Playful educational program that enables kids to make musical video compositions with the videos of their choice. This setup is installed at ‘De Klankspeeltuin’ in Muziekgebouw aan het IJ, Amsterdam.

Idea/Concept: Jeroen Hofs / Eboman
Technical realisation: Bas van der Graaff, Nenad Popov, Timo Rozendal, Mattijs Kneppers

How did this project use Max?

For everything: from custom 3d interface, to sequencer, to video playback and analysis, to visual and audio effects and animations.

Do you remember the first Max patch you ever made? What was it?

I do remember: the first assignment I gave myself while learning max was a video effect that distributed a video over a grid of cubes, then placed them randomly in 3d space and faded them back to their original position. I was surprised I could make that in a couple of days with Max. The first patch that was actually used was a coll-based drum stepsequencer that I made a week later. It worked fine for years, but it was hard to add or change functionality later on.

How did you come up with this project idea?

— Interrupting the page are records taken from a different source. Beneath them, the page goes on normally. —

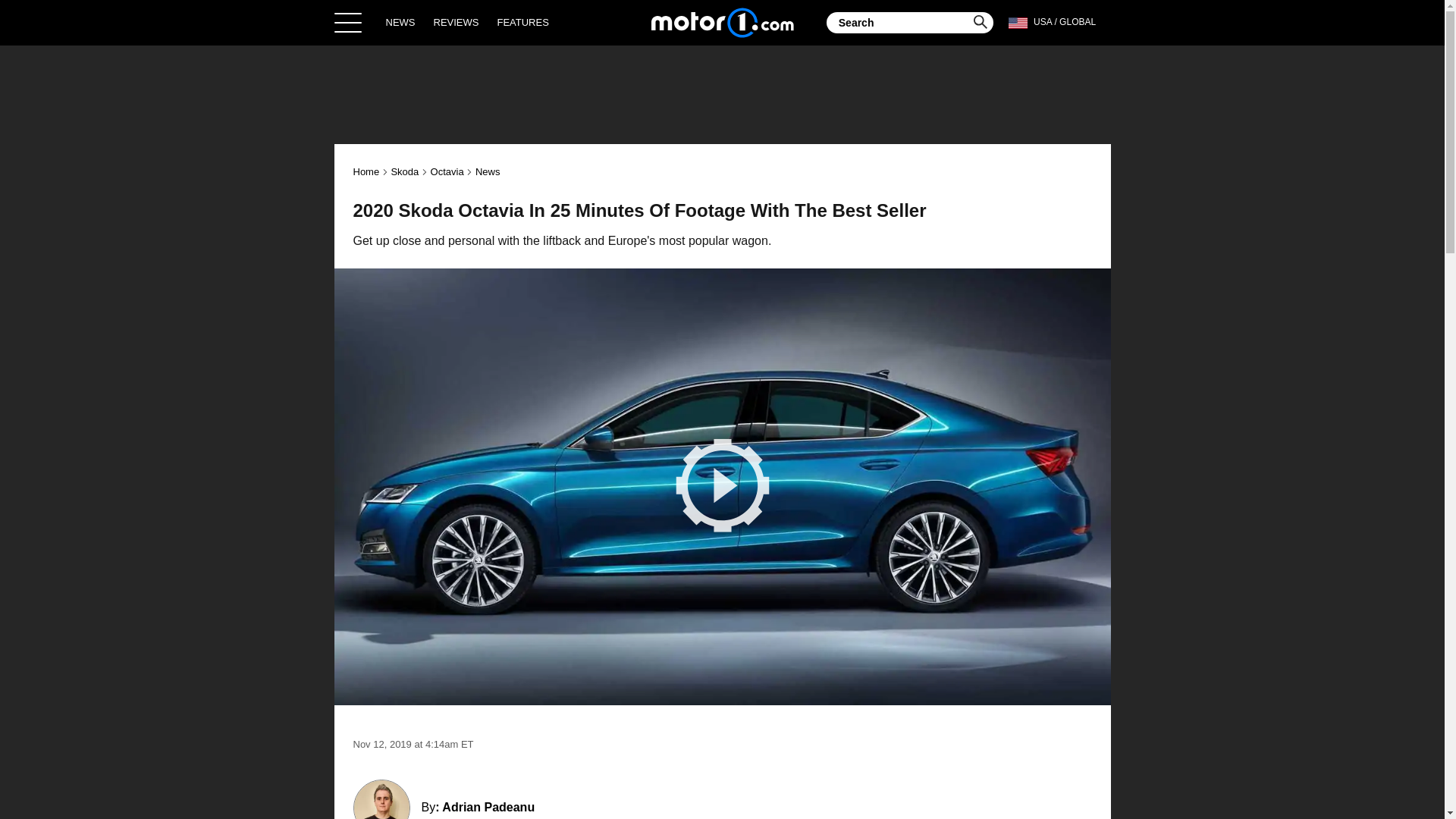
NEWS (399, 22)
Skoda (404, 171)
REVIEWS (456, 22)
Home (721, 22)
Home (366, 171)
Adrian Padeanu (488, 807)
Octavia (447, 171)
News (488, 171)
FEATURES (522, 22)
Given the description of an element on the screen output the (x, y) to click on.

The project originated from Jeroen Hofs (Eboman) and was programmed by Bas van der Graaff, Nesa Popov and myself (and it builds on some code and ideas from previous projects by Mattijs Kneppers). Over the last years we developed all kinds of interactive applications for Eboman's live shows. This project is a way to investigate how we can use these techniques to enable kids to be creative with the stream of audio and video that they are bombarded with.

What sorts of problems did you have to solve?

The first big problem was: What is the best way to make our ideas work for kids. So we did lots of test workshops with temporary versions of the program to see how kids responded to our ways of doing things and various features (see: http://www.flickr.com/photos/eboman/sets/72157622656462715/ ). Max is great for this kind of prototyping and testing. Actually the whole hand-painted interface helps them a lot and now we are surprised how little help they need to find out how everything works. The other main problem was the complexity of the program itself. My experience is that with every Max application that exceeds a certain level of complexity you run into various problems that are hard to solve. Often these problems are hard to isolate (and hard to report if they are bugs) since they are only present within that complexity, not isolated.

If there were one person who you would want to see your project, who would it be?

Actually, what I like best is when I see kids having fun with it and when they are genuinely proud of what they made when they show it to their mates.

At the conclusion of this project were you:
a) exhausted
b) ready to do a new one
c) thinking of ways to expand it
d) [other, please describe]

d: actually, all of the above.... It was good to take a break and do something else after this, but currently we make a slightly modified version of this for the TropenMuseum in Amsterdam and now it feels good to go back to the the code and concept, to clean it up and improve it.


October 14, 2011 | 3:08 pm

For everyone who is attending the Expo ’74, I wanted to let you know that I will be displaying this app on Saturday evening, on the Science Fair.

Cheers,
Mattijs


October 16, 2011 | 10:01 am

How did you do such a beautiful graphical interface?? Did you use any external libreries or so ? Very nice work.


October 16, 2011 | 12:48 pm

It’s all done in jitter using open GL with various render passes, no external libraries were used (though some custom shaders were written).